**YOUR INSTRUCTIONS**:
Here is a listing. Write it out again without a single difference.

===== AVAILABLE RECORDS =====

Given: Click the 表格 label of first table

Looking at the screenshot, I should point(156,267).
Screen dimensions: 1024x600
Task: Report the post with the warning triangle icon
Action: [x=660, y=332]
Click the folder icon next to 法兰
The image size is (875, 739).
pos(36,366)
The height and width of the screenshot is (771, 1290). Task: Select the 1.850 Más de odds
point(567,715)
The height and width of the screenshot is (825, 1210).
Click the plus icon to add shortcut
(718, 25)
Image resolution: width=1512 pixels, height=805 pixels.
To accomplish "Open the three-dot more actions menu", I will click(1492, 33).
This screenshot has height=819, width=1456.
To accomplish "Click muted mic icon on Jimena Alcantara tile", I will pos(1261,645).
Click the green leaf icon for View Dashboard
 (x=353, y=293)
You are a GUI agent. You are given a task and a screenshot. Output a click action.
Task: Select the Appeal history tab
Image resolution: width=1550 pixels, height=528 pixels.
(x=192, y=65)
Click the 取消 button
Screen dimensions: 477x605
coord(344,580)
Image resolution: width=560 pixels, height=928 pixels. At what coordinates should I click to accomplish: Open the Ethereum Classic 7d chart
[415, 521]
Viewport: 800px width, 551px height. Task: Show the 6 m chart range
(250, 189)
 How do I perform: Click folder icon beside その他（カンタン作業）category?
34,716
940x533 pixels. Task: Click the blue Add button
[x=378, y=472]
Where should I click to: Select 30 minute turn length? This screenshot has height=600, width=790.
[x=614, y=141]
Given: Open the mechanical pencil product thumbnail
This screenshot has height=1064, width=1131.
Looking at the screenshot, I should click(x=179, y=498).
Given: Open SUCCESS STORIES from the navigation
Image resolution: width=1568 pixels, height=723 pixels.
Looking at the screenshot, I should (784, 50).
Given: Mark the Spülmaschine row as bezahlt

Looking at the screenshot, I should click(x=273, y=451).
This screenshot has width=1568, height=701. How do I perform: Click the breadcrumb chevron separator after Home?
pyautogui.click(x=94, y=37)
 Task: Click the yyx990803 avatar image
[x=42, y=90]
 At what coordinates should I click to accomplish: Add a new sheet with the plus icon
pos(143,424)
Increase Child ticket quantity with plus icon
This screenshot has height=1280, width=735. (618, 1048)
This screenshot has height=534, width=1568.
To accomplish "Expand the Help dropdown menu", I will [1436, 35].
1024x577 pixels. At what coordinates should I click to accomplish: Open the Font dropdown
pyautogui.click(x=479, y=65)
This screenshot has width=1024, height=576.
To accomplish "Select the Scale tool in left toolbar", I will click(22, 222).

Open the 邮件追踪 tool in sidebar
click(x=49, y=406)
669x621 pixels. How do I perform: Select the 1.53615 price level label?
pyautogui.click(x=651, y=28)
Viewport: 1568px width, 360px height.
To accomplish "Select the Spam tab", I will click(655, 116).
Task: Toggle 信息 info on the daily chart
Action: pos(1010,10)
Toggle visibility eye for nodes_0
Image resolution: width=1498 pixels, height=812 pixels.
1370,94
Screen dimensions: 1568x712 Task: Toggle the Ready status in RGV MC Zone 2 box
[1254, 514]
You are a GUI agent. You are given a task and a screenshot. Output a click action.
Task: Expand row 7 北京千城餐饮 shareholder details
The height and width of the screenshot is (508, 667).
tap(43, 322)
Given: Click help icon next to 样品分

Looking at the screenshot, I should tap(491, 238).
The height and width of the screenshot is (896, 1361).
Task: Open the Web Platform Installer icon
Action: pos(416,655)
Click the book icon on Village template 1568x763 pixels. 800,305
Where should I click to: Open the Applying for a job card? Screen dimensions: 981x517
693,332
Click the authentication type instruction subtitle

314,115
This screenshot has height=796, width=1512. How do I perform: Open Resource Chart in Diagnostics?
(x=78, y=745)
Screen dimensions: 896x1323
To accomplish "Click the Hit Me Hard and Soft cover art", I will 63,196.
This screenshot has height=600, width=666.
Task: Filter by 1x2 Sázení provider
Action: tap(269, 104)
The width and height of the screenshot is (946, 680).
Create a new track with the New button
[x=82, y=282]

=====

**TASK RESPONSE**:
Given: Click the 表格 label of first table

Looking at the screenshot, I should point(156,267).
Screen dimensions: 1024x600
Task: Report the post with the warning triangle icon
Action: [x=660, y=332]
Click the folder icon next to 法兰
The image size is (875, 739).
pos(36,366)
The height and width of the screenshot is (771, 1290). Task: Select the 1.850 Más de odds
point(567,715)
The height and width of the screenshot is (825, 1210).
Click the plus icon to add shortcut
(718, 25)
Image resolution: width=1512 pixels, height=805 pixels.
To accomplish "Open the three-dot more actions menu", I will click(1492, 33).
This screenshot has height=819, width=1456.
To accomplish "Click muted mic icon on Jimena Alcantara tile", I will pos(1261,645).
Click the green leaf icon for View Dashboard
 (x=353, y=293)
You are a GUI agent. You are given a task and a screenshot. Output a click action.
Task: Select the Appeal history tab
Image resolution: width=1550 pixels, height=528 pixels.
(x=192, y=65)
Click the 取消 button
Screen dimensions: 477x605
coord(344,580)
Image resolution: width=560 pixels, height=928 pixels. At what coordinates should I click to accomplish: Open the Ethereum Classic 7d chart
[415, 521]
Viewport: 800px width, 551px height. Task: Show the 6 m chart range
(250, 189)
 How do I perform: Click folder icon beside その他（カンタン作業）category?
34,716
940x533 pixels. Task: Click the blue Add button
[x=378, y=472]
Where should I click to: Select 30 minute turn length? This screenshot has height=600, width=790.
[x=614, y=141]
Given: Open the mechanical pencil product thumbnail
This screenshot has height=1064, width=1131.
Looking at the screenshot, I should click(x=179, y=498).
Given: Open SUCCESS STORIES from the navigation
Image resolution: width=1568 pixels, height=723 pixels.
Looking at the screenshot, I should (784, 50).
Given: Mark the Spülmaschine row as bezahlt

Looking at the screenshot, I should click(x=273, y=451).
This screenshot has width=1568, height=701. How do I perform: Click the breadcrumb chevron separator after Home?
pyautogui.click(x=94, y=37)
 Task: Click the yyx990803 avatar image
[x=42, y=90]
 At what coordinates should I click to accomplish: Add a new sheet with the plus icon
pos(143,424)
Increase Child ticket quantity with plus icon
This screenshot has height=1280, width=735. (618, 1048)
This screenshot has height=534, width=1568.
To accomplish "Expand the Help dropdown menu", I will [1436, 35].
1024x577 pixels. At what coordinates should I click to accomplish: Open the Font dropdown
pyautogui.click(x=479, y=65)
This screenshot has width=1024, height=576.
To accomplish "Select the Scale tool in left toolbar", I will click(22, 222).

Open the 邮件追踪 tool in sidebar
click(x=49, y=406)
669x621 pixels. How do I perform: Select the 1.53615 price level label?
pyautogui.click(x=651, y=28)
Viewport: 1568px width, 360px height.
To accomplish "Select the Spam tab", I will click(655, 116).
Task: Toggle 信息 info on the daily chart
Action: pos(1010,10)
Toggle visibility eye for nodes_0
Image resolution: width=1498 pixels, height=812 pixels.
1370,94
Screen dimensions: 1568x712 Task: Toggle the Ready status in RGV MC Zone 2 box
[1254, 514]
You are a GUI agent. You are given a task and a screenshot. Output a click action.
Task: Expand row 7 北京千城餐饮 shareholder details
The height and width of the screenshot is (508, 667).
tap(43, 322)
Given: Click help icon next to 样品分

Looking at the screenshot, I should tap(491, 238).
The height and width of the screenshot is (896, 1361).
Task: Open the Web Platform Installer icon
Action: pos(416,655)
Click the book icon on Village template 1568x763 pixels. 800,305
Where should I click to: Open the Applying for a job card? Screen dimensions: 981x517
693,332
Click the authentication type instruction subtitle

314,115
This screenshot has height=796, width=1512. How do I perform: Open Resource Chart in Diagnostics?
(x=78, y=745)
Screen dimensions: 896x1323
To accomplish "Click the Hit Me Hard and Soft cover art", I will 63,196.
This screenshot has height=600, width=666.
Task: Filter by 1x2 Sázení provider
Action: tap(269, 104)
The width and height of the screenshot is (946, 680).
Create a new track with the New button
[x=82, y=282]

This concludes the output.